Memiş, Mersin balıklarının Küçükçekmece Gölü'ne gelmiş olmasının önemli olduğunun altını çizerek, "Bu balıkların Marmara Denizi'nde de geziyor olması önemli. Bu balık Türkiye sularında artık yumurtlamıyor deniyordu. Özellikle Marmara Denizi ve Küçükçekmece Gölü’nde 1970'li yıllardan sonra ilk kez görülmüş olması büyük bir gelişme. Halbuki bu balıklar var. Küçükçekmece Gölü'nde bu kadar büyük bir balığın görülmesi bu balığın hala sularımızda olduğunun göstergesidir." dedi.

Gölde bulunan Mersin balıklarının türünün "morina" olduğunu aktaran Prof. Dr. Memiş, sözlerini şöyle sürdürdü:

"Mersin balıkları aslında dayanıklı balıklardır. Gölde ölü bulunan Mersin balıklarının birisi 2,5 diğeri 1,5 metre boyutlarındaydı. Balıkların dişi olması, yumurtalı olması, gölün su sıcaklığının fazla olması ve gölün kirli olması ölümlerini hızlandırdı. Balıkları bulduğumuz gün gölde oksijen oranı 0,4 mg/lt idi. Yani gölde hiç oksijen yoktu. Yumurtlamak için doğduğu nehire gitme zamanını bekliyordu. Küçükçekmece'de bulduğumuz mersin balıklarının her yıl yumurtalama şansı da yok. 3 yılda bir yumurtluyor bunlar. Onun için de sayıları giderek azalıyor. Gölde bulduğumuz balıklardan birinin 20'li yaşlarda olduğunu tahmin ediyoruz. Belki ilk kez yumurtlama yapacaktı ama olmadı."

Prof. Dr. Memiş, mersin balığının dinozorların da hayatta olduğu 200 milyon öncesinden bu yana varlığını sürdürdüğüne dikkati çekerek, şöyle devam etti:

"Mersin balığının Morina, Rus Mersini ve Sivrişka türlerinin ülkemiz sınırlarında yaşadığını biliyoruz. Ülkemizde bulunan diğer 3 tür artık hiç görünmüyor. Bu balıkların doğal alanları çeşitli nedenlerle azaldı. Mersin balığının Türkiye'de avlanması koruma altında olması nedeniyle yasaklandı. Bu balıklar nehirlere girip yumurtlayıp tekrar denize dönüyorlar. Artık eskisi gibi yumurtlamak için bu nehirlere girmeleri zorlaştı. Yeşilırmak ve Kızılırmak'taki tahribatla sayıları çok azaldı. Sakarya Nehri'nde halen 90 kilometre içeriye girerek yumurtalarını bırakma şansları var.
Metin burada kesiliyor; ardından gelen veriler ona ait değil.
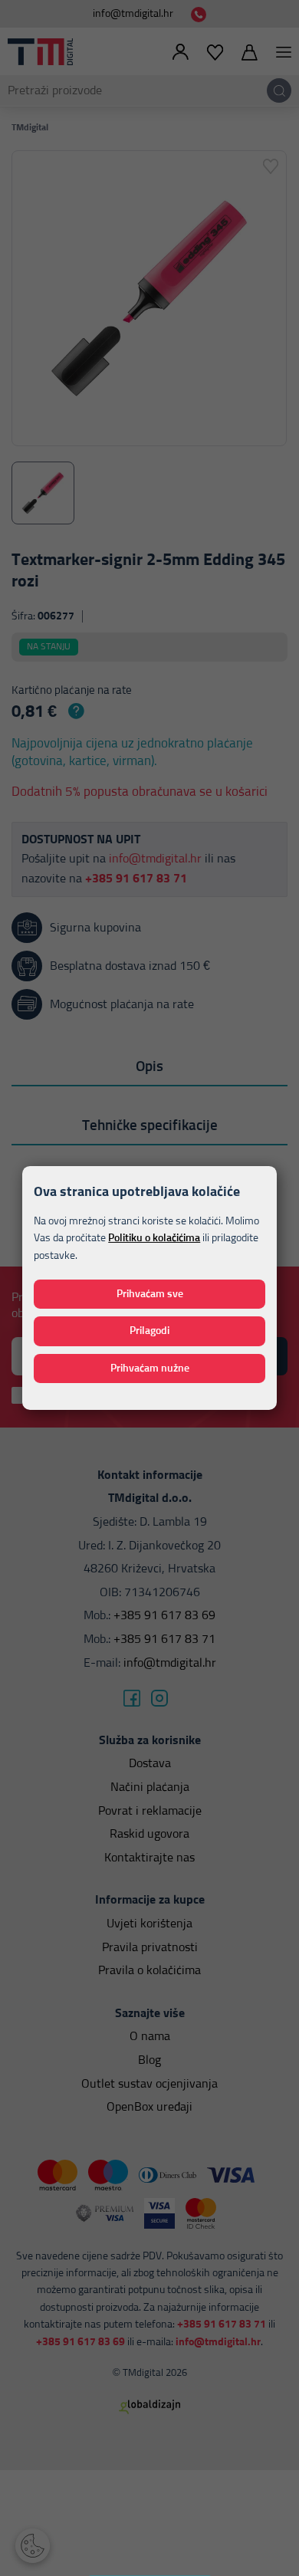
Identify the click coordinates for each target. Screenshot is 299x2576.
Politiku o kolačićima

Su Bilimleri Fakültesi olarak buralarda Mersin balıklarının yaşayıp yaşamadığını sürekli takip ediyoruz. Tatlı suya ve akan suya ihtiyacı olan bir balık olduğu için kirli bir suya asla yumurtasını bırakmazlar. Bu balıklar dipten beslenirler. O nedenle nehir veya deniz dip yapısının temiz olması oldukça önemli. Mersin balıkları yeryüzünde önemli bir balıktır. Ekonomik değeri, havyarı nedeniyle çok yüksektir."